■ **Task instructions**
Which lines of the data below contain "icon"? Please show them all.

■ **Information supplied**
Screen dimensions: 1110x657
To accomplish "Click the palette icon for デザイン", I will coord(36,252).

--

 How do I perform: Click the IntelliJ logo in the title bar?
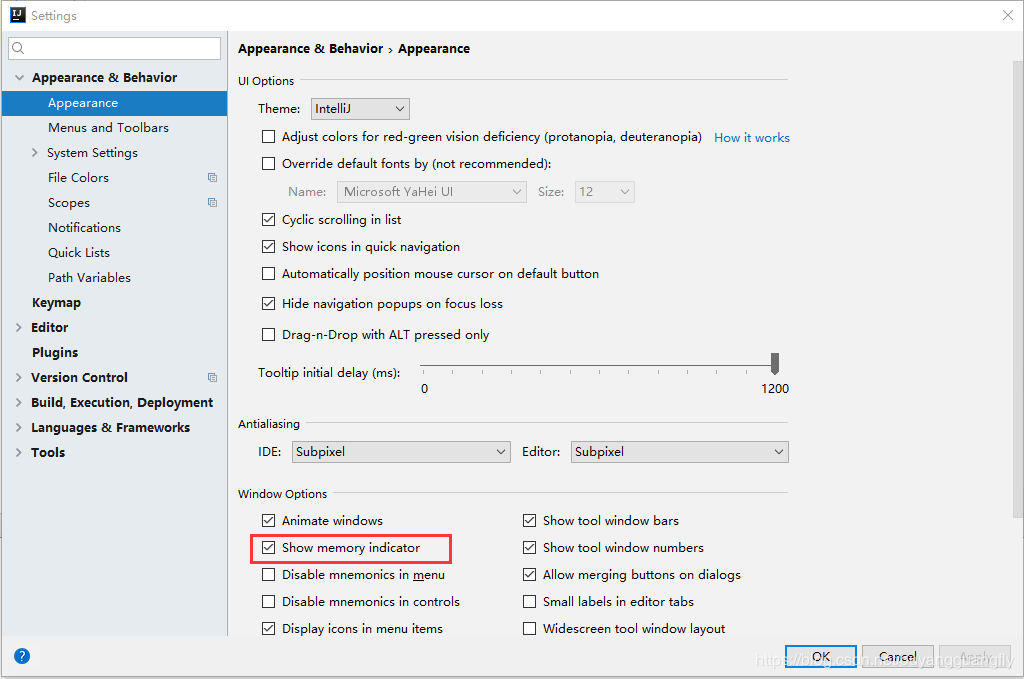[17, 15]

...

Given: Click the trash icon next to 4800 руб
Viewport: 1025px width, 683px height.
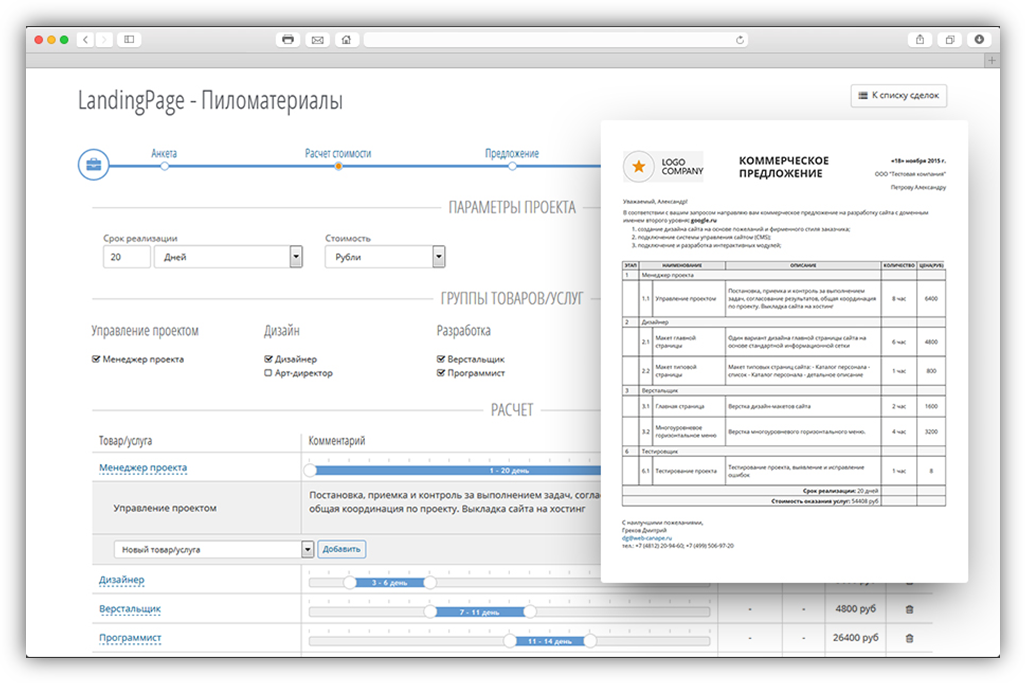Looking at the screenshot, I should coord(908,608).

■ **Solution to the exercise**
To accomplish "Click the palette icon for デザイン", I will coord(36,252).
Given: Click the trash icon next to 4800 руб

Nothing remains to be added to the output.